- Task statement -
Every word of every entry must be retyped exactly.

Data extracted from a collection
◇ ◇ ◇ ◇
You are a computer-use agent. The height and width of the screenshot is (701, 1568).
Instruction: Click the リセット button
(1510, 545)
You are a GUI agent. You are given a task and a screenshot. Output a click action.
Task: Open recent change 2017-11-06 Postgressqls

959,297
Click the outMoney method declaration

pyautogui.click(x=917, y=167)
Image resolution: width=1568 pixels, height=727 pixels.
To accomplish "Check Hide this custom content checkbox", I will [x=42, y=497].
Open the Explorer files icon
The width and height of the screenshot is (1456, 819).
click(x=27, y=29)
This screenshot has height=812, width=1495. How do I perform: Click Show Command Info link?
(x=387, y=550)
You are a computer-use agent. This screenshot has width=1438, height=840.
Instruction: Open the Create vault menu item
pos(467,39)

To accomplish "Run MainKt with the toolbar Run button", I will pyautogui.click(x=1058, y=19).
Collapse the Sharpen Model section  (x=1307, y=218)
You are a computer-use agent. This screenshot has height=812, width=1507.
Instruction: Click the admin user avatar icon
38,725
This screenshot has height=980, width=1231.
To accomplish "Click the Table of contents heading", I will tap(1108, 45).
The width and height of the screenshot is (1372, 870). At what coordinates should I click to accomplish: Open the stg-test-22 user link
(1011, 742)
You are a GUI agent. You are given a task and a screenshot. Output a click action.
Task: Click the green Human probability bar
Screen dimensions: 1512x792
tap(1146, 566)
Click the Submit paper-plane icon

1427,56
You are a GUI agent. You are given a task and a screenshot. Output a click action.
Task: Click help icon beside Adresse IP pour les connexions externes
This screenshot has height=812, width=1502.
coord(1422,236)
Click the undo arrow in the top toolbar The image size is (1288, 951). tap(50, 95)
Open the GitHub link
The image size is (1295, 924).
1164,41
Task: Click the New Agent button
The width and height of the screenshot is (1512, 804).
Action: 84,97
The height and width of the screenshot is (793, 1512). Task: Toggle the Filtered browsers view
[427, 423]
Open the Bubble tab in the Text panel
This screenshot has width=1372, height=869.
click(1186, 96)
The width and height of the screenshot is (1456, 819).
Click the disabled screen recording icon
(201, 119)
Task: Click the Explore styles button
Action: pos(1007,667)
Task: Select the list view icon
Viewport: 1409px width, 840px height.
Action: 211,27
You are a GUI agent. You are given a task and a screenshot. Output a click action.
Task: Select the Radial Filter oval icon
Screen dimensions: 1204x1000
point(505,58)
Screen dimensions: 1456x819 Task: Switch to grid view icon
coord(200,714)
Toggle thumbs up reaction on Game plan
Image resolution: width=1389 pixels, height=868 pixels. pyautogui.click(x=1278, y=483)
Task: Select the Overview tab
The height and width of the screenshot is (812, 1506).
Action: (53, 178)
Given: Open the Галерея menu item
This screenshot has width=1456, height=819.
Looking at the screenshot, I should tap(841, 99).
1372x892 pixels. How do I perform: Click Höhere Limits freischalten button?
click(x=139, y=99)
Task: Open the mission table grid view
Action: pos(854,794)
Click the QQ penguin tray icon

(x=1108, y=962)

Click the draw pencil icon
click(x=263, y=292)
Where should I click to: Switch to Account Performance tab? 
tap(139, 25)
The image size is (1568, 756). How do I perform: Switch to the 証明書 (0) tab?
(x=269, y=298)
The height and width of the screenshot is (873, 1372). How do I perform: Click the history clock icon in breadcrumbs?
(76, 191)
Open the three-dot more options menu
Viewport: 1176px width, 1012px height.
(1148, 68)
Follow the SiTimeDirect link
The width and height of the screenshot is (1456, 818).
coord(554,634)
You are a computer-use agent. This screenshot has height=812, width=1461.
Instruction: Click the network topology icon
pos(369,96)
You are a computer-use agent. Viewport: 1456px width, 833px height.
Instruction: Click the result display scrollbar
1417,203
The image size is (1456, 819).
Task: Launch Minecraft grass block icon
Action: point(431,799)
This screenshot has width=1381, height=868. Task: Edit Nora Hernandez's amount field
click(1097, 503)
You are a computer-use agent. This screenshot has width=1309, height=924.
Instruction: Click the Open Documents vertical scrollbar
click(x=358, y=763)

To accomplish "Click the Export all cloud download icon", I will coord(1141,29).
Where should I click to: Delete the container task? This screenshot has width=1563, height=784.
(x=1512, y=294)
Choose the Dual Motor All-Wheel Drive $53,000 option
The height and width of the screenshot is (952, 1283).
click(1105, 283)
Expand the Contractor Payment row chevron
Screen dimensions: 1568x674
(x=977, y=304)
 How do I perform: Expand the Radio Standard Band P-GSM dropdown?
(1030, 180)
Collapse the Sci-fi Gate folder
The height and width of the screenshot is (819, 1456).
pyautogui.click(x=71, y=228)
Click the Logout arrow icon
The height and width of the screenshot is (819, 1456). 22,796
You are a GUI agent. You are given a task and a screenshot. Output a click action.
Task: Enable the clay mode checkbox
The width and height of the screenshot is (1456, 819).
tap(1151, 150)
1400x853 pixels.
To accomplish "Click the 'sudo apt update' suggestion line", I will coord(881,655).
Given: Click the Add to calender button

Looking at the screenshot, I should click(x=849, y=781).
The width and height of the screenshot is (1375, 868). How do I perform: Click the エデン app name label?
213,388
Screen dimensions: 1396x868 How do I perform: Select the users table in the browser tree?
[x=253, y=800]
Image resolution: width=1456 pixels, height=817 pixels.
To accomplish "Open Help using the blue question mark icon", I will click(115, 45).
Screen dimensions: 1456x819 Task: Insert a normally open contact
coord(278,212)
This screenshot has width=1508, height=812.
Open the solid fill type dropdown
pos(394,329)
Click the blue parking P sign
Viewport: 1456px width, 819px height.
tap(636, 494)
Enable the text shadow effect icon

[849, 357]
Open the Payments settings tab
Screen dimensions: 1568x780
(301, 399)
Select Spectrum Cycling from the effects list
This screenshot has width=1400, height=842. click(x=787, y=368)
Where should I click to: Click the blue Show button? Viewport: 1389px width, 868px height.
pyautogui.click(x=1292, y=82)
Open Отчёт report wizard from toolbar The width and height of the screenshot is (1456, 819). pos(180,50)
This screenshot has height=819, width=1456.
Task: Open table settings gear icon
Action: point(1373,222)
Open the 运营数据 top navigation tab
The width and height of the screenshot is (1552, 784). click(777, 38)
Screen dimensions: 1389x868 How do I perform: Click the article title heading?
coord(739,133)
◇ ◇ ◇ ◇
- Solution to this task -
You are a computer-use agent. The height and width of the screenshot is (701, 1568).
Instruction: Click the リセット button
(1510, 545)
You are a GUI agent. You are given a task and a screenshot. Output a click action.
Task: Open recent change 2017-11-06 Postgressqls

959,297
Click the outMoney method declaration

pyautogui.click(x=917, y=167)
Image resolution: width=1568 pixels, height=727 pixels.
To accomplish "Check Hide this custom content checkbox", I will [x=42, y=497].
Open the Explorer files icon
The width and height of the screenshot is (1456, 819).
click(x=27, y=29)
This screenshot has height=812, width=1495. How do I perform: Click Show Command Info link?
(x=387, y=550)
You are a computer-use agent. This screenshot has width=1438, height=840.
Instruction: Open the Create vault menu item
pos(467,39)

To accomplish "Run MainKt with the toolbar Run button", I will pyautogui.click(x=1058, y=19).
Collapse the Sharpen Model section  (x=1307, y=218)
You are a computer-use agent. This screenshot has height=812, width=1507.
Instruction: Click the admin user avatar icon
38,725
This screenshot has height=980, width=1231.
To accomplish "Click the Table of contents heading", I will tap(1108, 45).
The width and height of the screenshot is (1372, 870). At what coordinates should I click to accomplish: Open the stg-test-22 user link
(1011, 742)
You are a GUI agent. You are given a task and a screenshot. Output a click action.
Task: Click the green Human probability bar
Screen dimensions: 1512x792
tap(1146, 566)
Click the Submit paper-plane icon

1427,56
You are a GUI agent. You are given a task and a screenshot. Output a click action.
Task: Click help icon beside Adresse IP pour les connexions externes
This screenshot has height=812, width=1502.
coord(1422,236)
Click the undo arrow in the top toolbar The image size is (1288, 951). tap(50, 95)
Open the GitHub link
The image size is (1295, 924).
1164,41
Task: Click the New Agent button
The width and height of the screenshot is (1512, 804).
Action: 84,97
The height and width of the screenshot is (793, 1512). Task: Toggle the Filtered browsers view
[427, 423]
Open the Bubble tab in the Text panel
This screenshot has width=1372, height=869.
click(1186, 96)
The width and height of the screenshot is (1456, 819).
Click the disabled screen recording icon
(201, 119)
Task: Click the Explore styles button
Action: pos(1007,667)
Task: Select the list view icon
Viewport: 1409px width, 840px height.
Action: 211,27
You are a GUI agent. You are given a task and a screenshot. Output a click action.
Task: Select the Radial Filter oval icon
Screen dimensions: 1204x1000
point(505,58)
Screen dimensions: 1456x819 Task: Switch to grid view icon
coord(200,714)
Toggle thumbs up reaction on Game plan
Image resolution: width=1389 pixels, height=868 pixels. pyautogui.click(x=1278, y=483)
Task: Select the Overview tab
The height and width of the screenshot is (812, 1506).
Action: (53, 178)
Given: Open the Галерея menu item
This screenshot has width=1456, height=819.
Looking at the screenshot, I should tap(841, 99).
1372x892 pixels. How do I perform: Click Höhere Limits freischalten button?
click(x=139, y=99)
Task: Open the mission table grid view
Action: pos(854,794)
Click the QQ penguin tray icon

(x=1108, y=962)

Click the draw pencil icon
click(x=263, y=292)
Where should I click to: Switch to Account Performance tab? 
tap(139, 25)
The image size is (1568, 756). How do I perform: Switch to the 証明書 (0) tab?
(x=269, y=298)
The height and width of the screenshot is (873, 1372). How do I perform: Click the history clock icon in breadcrumbs?
(76, 191)
Open the three-dot more options menu
Viewport: 1176px width, 1012px height.
(1148, 68)
Follow the SiTimeDirect link
The width and height of the screenshot is (1456, 818).
coord(554,634)
You are a computer-use agent. This screenshot has height=812, width=1461.
Instruction: Click the network topology icon
pos(369,96)
You are a computer-use agent. Viewport: 1456px width, 833px height.
Instruction: Click the result display scrollbar
1417,203
The image size is (1456, 819).
Task: Launch Minecraft grass block icon
Action: point(431,799)
This screenshot has width=1381, height=868. Task: Edit Nora Hernandez's amount field
click(1097, 503)
You are a computer-use agent. This screenshot has width=1309, height=924.
Instruction: Click the Open Documents vertical scrollbar
click(x=358, y=763)

To accomplish "Click the Export all cloud download icon", I will coord(1141,29).
Where should I click to: Delete the container task? This screenshot has width=1563, height=784.
(x=1512, y=294)
Choose the Dual Motor All-Wheel Drive $53,000 option
The height and width of the screenshot is (952, 1283).
click(1105, 283)
Expand the Contractor Payment row chevron
Screen dimensions: 1568x674
(x=977, y=304)
 How do I perform: Expand the Radio Standard Band P-GSM dropdown?
(1030, 180)
Collapse the Sci-fi Gate folder
The height and width of the screenshot is (819, 1456).
pyautogui.click(x=71, y=228)
Click the Logout arrow icon
The height and width of the screenshot is (819, 1456). 22,796
You are a GUI agent. You are given a task and a screenshot. Output a click action.
Task: Enable the clay mode checkbox
The width and height of the screenshot is (1456, 819).
tap(1151, 150)
1400x853 pixels.
To accomplish "Click the 'sudo apt update' suggestion line", I will coord(881,655).
Given: Click the Add to calender button

Looking at the screenshot, I should click(x=849, y=781).
The width and height of the screenshot is (1375, 868). How do I perform: Click the エデン app name label?
213,388
Screen dimensions: 1396x868 How do I perform: Select the users table in the browser tree?
[x=253, y=800]
Image resolution: width=1456 pixels, height=817 pixels.
To accomplish "Open Help using the blue question mark icon", I will click(115, 45).
Screen dimensions: 1456x819 Task: Insert a normally open contact
coord(278,212)
This screenshot has width=1508, height=812.
Open the solid fill type dropdown
pos(394,329)
Click the blue parking P sign
Viewport: 1456px width, 819px height.
tap(636, 494)
Enable the text shadow effect icon

[849, 357]
Open the Payments settings tab
Screen dimensions: 1568x780
(301, 399)
Select Spectrum Cycling from the effects list
This screenshot has width=1400, height=842. click(x=787, y=368)
Where should I click to: Click the blue Show button? Viewport: 1389px width, 868px height.
pyautogui.click(x=1292, y=82)
Open Отчёт report wizard from toolbar The width and height of the screenshot is (1456, 819). pos(180,50)
This screenshot has height=819, width=1456.
Task: Open table settings gear icon
Action: point(1373,222)
Open the 运营数据 top navigation tab
The width and height of the screenshot is (1552, 784). click(777, 38)
Screen dimensions: 1389x868 How do I perform: Click the article title heading?
coord(739,133)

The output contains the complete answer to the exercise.